In the energy market on Tuesday, crude for August delivery surged, closing at $69.24/barrel, up $1.74. July reformulated gasoline rose 3.35 cents, to $1.8932/gallon.

“Inventories expectations and the weak dollar are helping crude,” said Phil Flynn of Alaron Trading. Trading was “choppy with all the news that awaits us such as inventories and the Fed meeting.”

The Energy Information Administration will release its stockpile data this morning, with analysts expecting that U.S. commercial crude stocks will have dropped 1.2 million barrels, according Platts.

But fundamentalists are decrying the lock step inverse movement of crude and the dollar.

“The fundamentals don’t seem to matter,” said Bill O’Grady, the chief markets strategist at St. Louis-based Confluence Investment Management. “I can tell you what the oil market is going to do by just looking at the currency market.”

Base Metals

The base metals mostly posted green numbers on Tuesday. Copper rose from the pre-dawn hours to mid-morning in New York, dipped a bit, but then continued upward, finishing just off its intraday highs at $2.1851/lb., up 4 2/3 cents. Nickel traced a more jagged path, but in the end was also near its intraday highs at $6.6451/lb., up 15 1/4 cents. Zinc had a sharp morning drop, but rebounded to close at $0.6836/lb., up more than 2 cents. Aluminum moved slowly but steadily higher, eventually adding more than a penny, to $0.713/lb., while lead sounded the only sour note, dropping a penny and three-quarters, to $0.7357/lb.

Copper led most of the industrial metals higher, bouncing off of a 3-week low. “We’re seeing a snap-back in copper today in reaction to the weaker dollar,” said Matthew Zeman, a trader at LaSalle Futures Group in Chicago. “The dollar has been a big factor for a lot of the commodities lately.”

Gains were probably capped somewhat, though, by the less-than-stellar housing report.

Analyst opinion largely remains cautious. As Bloomberg wrote: “Robin Bhar, an analyst at Credit Agricole SA’s Calyon unit in London, predicted prices for industrial metals will continue to decline, citing skepticism about the potential for a global economic rebound and the strength of demand from China.

“Copper … has climbed 57 percent this year as refined copper imports by China rose. The Asian nation, the world’s largest consumer of the metal, accounted for 38 percent of global copper demand in the first quarter, 11 percentage points more than a year earlier, Barclays Capital estimates.

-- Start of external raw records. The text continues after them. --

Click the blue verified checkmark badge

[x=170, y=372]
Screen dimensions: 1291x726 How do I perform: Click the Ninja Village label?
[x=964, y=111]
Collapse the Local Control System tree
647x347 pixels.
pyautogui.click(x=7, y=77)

“ ‘I sense disillusionment over the “green shoots” of recovery and concerns that China’s growth is now slowing,’ Bhar said by telephone [yesterday]. ‘We are probably a bit too high, given the demand and supply fundamentals that we are seeing’.”

China’s refined copper imports almost have to slow in the third quarter after setting records in May. Imports may drop to about 300,000 tons in Q3, said Yoshihiro Nishiyama, of Japan’s Pan Pacific Copper Co. That’s after imports of 748,281 tons in the first quarter and 655,177 tons just in April and May.

But London stockpile data continue to support copper. Inventories monitored by the LME declined another 1,325 metric tons yesterday, to 276,675 tons.

That’s what’s happening … see you tomorrow!